Se a gente for ler alguns dos principais ideólogos neoliberais, isso está dito com todas as letras em alguém como o Friedrich Hayek, por exemplo. Ele diz: “olha, o problema do que a gente está vivendo é que houve uma extensão muito grande da democracia e, a partir do momento que há uma extensão muito grande da democracia, as pessoas começam a impor demandas, aí os políticos por conta do seu interesse próprio de ganhar eleições, vão querer atender a essas demandas, e esse é o caminho para o desastre”. Por isso, quando Hayek vai ao Chile nos anos 1970, para emprestar apoio ao governo [do ditador Augusto] Pinochet, ele diz: “olha, antes uma ditadura que seja economicamente liberal que um governo democrático que põe em risco a economia liberal”.
Agora, uma série de coisas que seriam impensáveis muito pouco tempo atrás voltaram à discussão, embora nenhuma delas tenha se apresentado ainda com força suficiente para substituir esse modelo, substituir esse consenso.
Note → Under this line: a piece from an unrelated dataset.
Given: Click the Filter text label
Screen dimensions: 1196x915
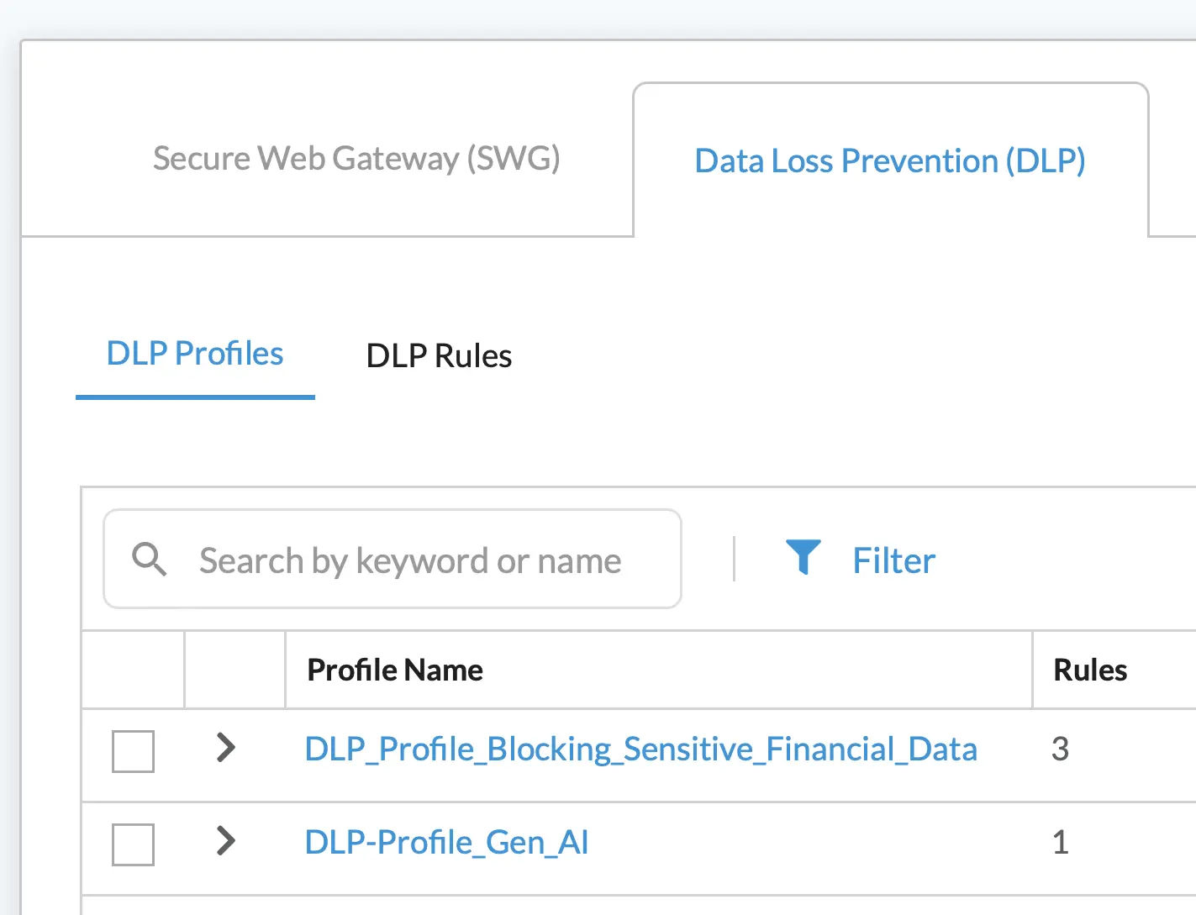Looking at the screenshot, I should pyautogui.click(x=893, y=560).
Mas o consenso já não conta mais com o mesmo grau de adesão que ele contava antes. Somado ao fato de que a gente tem cada vez mais mecanismos que penetram nossa vida, nossa maneira de pensar, nossa maneira de nos relacionarmos uns com os outros e nos relacionarmos com nós mesmos — mecanismos que facilitam essas dinâmicas de polarização —, parece que esse quadro veio pra durar algum tempo. Ele veio para durar, eu diria, pelo menos até que alguma outra solução se apresente como o novo centro do debate político. Alguma coisa, alguma outra coisa consiga ocupar o espaço desse consenso pós-político que se formou em torno do neoliberalismo.
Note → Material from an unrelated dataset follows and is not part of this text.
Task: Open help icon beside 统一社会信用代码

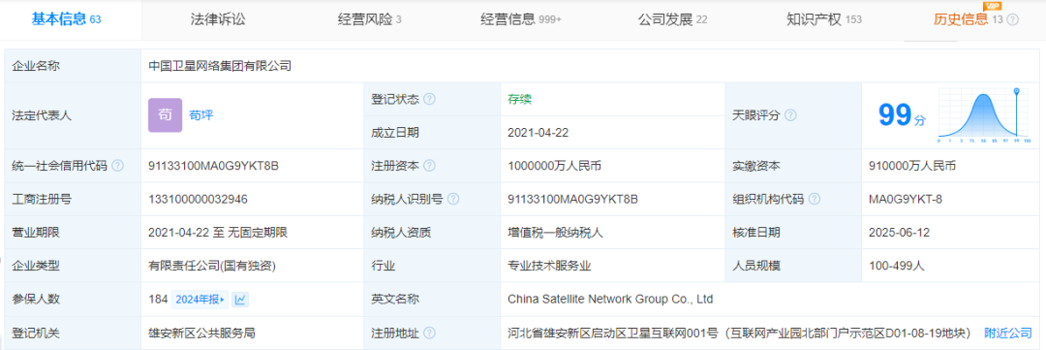Action: tap(117, 165)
Quanto tempo vai levar para isso acontecer? Bom, eu não arriscaria palpite, eu acho que é muito difícil tentar identificar isso. Mas é absolutamente urgente, tanto por conta dos riscos que a gente corre com essas dinâmicas de polarização, quanto pelo fato de que o relógio está correndo contra nós em relação ao aquecimento global.
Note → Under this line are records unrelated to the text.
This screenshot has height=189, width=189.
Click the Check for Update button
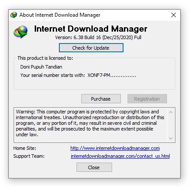[x=91, y=48]
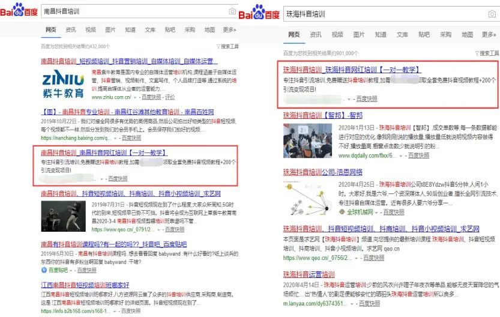Open the 珠海抖音培训【智邦】-智邦 result link
This screenshot has height=317, width=500.
[x=322, y=115]
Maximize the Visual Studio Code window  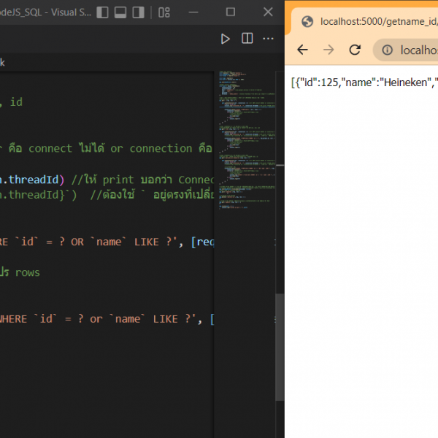[x=231, y=12]
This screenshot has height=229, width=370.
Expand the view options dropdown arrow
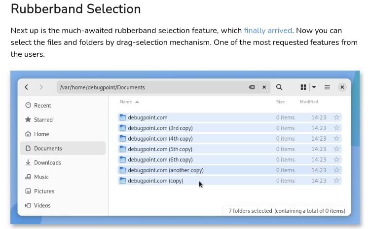314,87
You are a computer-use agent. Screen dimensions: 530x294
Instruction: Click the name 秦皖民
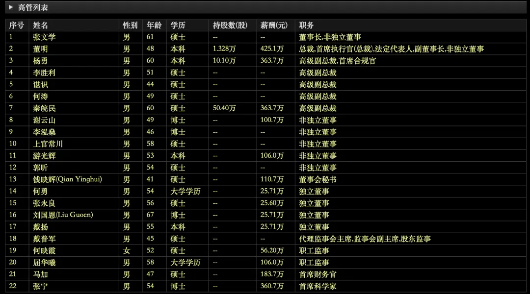coord(45,108)
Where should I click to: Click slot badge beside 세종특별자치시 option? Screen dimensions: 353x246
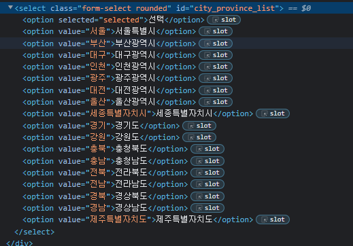(273, 113)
É uma crise, é um um enigma que ou a gente decifra ou nos devorará, porque a gente não tem mais muito tempo a perder. E quanto mais tempo a gente perder, mais a gente estará se aproximando daquele futuro que parece ser um futuro para o qual a extrema direita aponta, que é um futuro, no fim das contas, de guerra por recursos, de um estado de natureza diferencialmente distribuído entre as pessoas, a lei do mais forte numa situação em que alguns que são muito mais fortes e outros que são muito mais fracos. É um cenário perfeitamente possível. Em um certo sentido, a gente poderia dizer talvez que seja o cenário mais provável, porque, no final das contas, me parece que basta apenas tudo continuar como está que a gente acabará chegando lá.